(Element lookup records)
────────────────
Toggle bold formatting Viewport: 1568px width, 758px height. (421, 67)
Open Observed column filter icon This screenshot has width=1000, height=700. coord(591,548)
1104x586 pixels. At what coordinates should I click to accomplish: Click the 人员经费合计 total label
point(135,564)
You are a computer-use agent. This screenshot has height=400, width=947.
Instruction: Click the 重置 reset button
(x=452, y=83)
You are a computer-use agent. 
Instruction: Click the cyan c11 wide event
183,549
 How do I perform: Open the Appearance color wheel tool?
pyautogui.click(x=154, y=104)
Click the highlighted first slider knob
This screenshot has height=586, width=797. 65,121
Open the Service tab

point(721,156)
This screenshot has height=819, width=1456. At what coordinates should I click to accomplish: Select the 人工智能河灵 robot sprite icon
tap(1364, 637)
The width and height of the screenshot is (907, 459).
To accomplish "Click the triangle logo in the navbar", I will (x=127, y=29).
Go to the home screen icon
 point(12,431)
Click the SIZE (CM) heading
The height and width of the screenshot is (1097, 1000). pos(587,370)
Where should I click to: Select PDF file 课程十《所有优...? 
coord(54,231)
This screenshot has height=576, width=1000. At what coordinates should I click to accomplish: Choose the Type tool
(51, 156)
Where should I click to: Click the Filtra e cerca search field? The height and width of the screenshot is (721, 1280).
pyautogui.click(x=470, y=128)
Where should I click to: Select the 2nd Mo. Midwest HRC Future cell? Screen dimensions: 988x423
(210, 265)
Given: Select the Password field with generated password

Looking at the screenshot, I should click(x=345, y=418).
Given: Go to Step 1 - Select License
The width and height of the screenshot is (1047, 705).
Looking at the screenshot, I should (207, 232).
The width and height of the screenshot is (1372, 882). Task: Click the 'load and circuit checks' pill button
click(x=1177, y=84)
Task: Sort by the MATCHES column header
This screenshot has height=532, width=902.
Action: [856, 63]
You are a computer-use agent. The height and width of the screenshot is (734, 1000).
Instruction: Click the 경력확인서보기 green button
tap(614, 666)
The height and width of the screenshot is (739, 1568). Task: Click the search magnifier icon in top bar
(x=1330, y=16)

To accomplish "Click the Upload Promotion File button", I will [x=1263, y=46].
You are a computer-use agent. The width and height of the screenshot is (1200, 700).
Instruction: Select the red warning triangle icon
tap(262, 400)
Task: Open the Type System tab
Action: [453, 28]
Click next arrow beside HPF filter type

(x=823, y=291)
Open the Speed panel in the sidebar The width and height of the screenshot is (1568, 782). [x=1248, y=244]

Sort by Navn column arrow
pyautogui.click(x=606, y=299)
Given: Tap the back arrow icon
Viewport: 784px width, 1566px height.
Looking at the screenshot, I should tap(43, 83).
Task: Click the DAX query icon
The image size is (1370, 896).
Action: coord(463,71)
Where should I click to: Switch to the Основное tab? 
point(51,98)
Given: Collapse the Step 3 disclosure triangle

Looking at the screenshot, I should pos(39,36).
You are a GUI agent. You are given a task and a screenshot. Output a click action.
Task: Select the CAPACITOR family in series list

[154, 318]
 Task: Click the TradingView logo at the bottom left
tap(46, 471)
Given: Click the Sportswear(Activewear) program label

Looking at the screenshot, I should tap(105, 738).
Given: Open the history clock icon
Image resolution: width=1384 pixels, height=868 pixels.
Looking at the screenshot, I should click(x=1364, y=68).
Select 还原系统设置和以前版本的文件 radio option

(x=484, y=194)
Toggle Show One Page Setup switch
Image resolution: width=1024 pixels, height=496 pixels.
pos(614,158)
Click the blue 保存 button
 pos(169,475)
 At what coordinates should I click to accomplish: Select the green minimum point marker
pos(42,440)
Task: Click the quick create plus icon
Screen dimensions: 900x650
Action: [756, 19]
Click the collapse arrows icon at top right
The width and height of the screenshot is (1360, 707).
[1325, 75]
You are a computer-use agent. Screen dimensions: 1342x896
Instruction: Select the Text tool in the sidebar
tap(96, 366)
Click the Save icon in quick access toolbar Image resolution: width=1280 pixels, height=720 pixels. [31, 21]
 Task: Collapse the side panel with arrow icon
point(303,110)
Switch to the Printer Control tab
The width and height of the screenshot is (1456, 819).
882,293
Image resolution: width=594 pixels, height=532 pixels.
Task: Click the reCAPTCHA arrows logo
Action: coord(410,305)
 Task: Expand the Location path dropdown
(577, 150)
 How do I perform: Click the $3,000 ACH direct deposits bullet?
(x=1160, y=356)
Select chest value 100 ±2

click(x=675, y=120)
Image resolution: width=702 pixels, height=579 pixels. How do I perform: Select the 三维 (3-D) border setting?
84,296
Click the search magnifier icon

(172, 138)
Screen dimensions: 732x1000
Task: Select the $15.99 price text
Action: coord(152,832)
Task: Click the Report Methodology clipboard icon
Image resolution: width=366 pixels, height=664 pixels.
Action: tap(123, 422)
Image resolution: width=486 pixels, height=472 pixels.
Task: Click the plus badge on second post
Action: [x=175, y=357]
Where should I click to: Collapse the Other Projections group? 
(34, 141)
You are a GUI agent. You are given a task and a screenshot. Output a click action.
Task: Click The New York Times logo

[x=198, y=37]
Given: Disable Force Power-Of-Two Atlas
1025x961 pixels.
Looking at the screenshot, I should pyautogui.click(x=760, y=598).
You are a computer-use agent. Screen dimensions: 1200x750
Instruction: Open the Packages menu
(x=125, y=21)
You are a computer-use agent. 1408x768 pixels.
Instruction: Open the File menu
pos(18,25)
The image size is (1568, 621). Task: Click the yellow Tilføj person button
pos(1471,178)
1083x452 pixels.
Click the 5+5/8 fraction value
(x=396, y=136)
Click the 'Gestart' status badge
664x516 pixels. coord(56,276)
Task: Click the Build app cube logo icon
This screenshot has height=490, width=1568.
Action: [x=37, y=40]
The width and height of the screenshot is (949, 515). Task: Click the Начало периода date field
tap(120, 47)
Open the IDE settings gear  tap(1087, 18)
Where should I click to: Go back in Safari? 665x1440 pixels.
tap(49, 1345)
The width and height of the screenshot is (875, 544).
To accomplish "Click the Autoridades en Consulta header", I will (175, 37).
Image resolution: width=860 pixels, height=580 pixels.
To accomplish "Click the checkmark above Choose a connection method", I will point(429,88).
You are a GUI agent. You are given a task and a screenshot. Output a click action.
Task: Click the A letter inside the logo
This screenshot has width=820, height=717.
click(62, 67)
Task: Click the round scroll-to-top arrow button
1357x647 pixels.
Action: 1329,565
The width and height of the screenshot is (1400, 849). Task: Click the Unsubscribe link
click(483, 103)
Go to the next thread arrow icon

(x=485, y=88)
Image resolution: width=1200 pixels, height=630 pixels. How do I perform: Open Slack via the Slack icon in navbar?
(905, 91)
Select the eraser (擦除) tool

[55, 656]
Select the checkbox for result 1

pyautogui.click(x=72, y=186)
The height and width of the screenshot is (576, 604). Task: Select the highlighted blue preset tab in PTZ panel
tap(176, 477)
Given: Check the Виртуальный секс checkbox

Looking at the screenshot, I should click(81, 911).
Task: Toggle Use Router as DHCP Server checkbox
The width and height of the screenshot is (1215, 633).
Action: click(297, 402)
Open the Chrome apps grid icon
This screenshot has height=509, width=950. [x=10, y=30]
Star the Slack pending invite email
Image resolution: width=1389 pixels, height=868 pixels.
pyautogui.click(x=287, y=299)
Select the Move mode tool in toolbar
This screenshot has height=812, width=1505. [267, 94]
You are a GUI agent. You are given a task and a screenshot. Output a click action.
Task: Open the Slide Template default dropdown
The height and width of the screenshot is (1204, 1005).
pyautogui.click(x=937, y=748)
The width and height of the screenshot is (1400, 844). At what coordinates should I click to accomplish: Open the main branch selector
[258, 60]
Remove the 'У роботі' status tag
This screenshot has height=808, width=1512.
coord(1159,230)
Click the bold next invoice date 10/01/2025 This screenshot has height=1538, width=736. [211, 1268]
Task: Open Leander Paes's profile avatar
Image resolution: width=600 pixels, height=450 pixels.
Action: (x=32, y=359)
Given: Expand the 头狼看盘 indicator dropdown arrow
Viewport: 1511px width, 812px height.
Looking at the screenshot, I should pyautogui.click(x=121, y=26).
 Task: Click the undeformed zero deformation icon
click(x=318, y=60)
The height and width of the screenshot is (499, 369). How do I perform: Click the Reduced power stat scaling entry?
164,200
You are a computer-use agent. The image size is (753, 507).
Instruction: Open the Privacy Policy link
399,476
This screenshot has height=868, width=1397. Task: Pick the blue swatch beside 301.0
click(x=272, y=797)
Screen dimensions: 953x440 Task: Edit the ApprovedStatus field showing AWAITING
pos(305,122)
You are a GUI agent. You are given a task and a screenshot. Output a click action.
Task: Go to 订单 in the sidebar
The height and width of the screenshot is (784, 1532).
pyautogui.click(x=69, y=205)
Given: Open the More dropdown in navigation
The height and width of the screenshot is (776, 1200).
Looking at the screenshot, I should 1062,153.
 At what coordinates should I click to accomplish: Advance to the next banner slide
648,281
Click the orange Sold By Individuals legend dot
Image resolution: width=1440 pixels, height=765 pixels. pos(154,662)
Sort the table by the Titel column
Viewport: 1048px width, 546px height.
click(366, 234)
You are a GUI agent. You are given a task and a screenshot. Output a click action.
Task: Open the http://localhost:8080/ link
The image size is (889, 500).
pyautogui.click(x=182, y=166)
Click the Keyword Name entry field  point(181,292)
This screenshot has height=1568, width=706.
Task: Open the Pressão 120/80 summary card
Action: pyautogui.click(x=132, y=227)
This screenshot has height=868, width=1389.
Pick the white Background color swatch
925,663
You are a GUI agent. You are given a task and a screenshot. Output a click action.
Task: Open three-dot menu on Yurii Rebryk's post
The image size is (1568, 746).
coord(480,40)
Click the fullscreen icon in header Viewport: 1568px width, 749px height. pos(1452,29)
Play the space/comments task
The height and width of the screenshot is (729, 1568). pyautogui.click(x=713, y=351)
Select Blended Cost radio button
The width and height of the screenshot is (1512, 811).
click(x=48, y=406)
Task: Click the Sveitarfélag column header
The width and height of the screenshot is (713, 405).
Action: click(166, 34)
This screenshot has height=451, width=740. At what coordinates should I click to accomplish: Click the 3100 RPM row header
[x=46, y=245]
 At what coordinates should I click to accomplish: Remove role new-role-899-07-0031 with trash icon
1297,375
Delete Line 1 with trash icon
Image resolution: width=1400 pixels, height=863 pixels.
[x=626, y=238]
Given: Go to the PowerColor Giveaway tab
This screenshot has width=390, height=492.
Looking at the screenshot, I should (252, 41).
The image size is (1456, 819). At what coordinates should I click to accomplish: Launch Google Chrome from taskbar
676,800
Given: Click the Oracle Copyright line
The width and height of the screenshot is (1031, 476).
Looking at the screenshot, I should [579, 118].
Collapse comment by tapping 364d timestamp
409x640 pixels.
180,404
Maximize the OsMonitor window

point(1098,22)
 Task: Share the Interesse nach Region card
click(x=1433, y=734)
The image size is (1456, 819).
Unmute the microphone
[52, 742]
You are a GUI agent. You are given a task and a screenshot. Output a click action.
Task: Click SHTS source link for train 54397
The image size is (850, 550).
────────────────
**GIVEN TASK**. Above are the items. Copy out word for word the lines between the one holding "You are a computer-use agent. The width" and the one holding "Looking at the screenshot, I should pos(39,36).", both of those lines included.

**COMPLETED EXERCISE**.
You are a computer-use agent. The width and height of the screenshot is (1200, 700).
Instruction: Select the red warning triangle icon
tap(262, 400)
Task: Open the Type System tab
Action: [453, 28]
Click next arrow beside HPF filter type

(x=823, y=291)
Open the Speed panel in the sidebar The width and height of the screenshot is (1568, 782). [x=1248, y=244]

Sort by Navn column arrow
pyautogui.click(x=606, y=299)
Given: Tap the back arrow icon
Viewport: 784px width, 1566px height.
Looking at the screenshot, I should tap(43, 83).
Task: Click the DAX query icon
The image size is (1370, 896).
Action: coord(463,71)
Where should I click to: Switch to the Основное tab? 
point(51,98)
Given: Collapse the Step 3 disclosure triangle

Looking at the screenshot, I should pos(39,36).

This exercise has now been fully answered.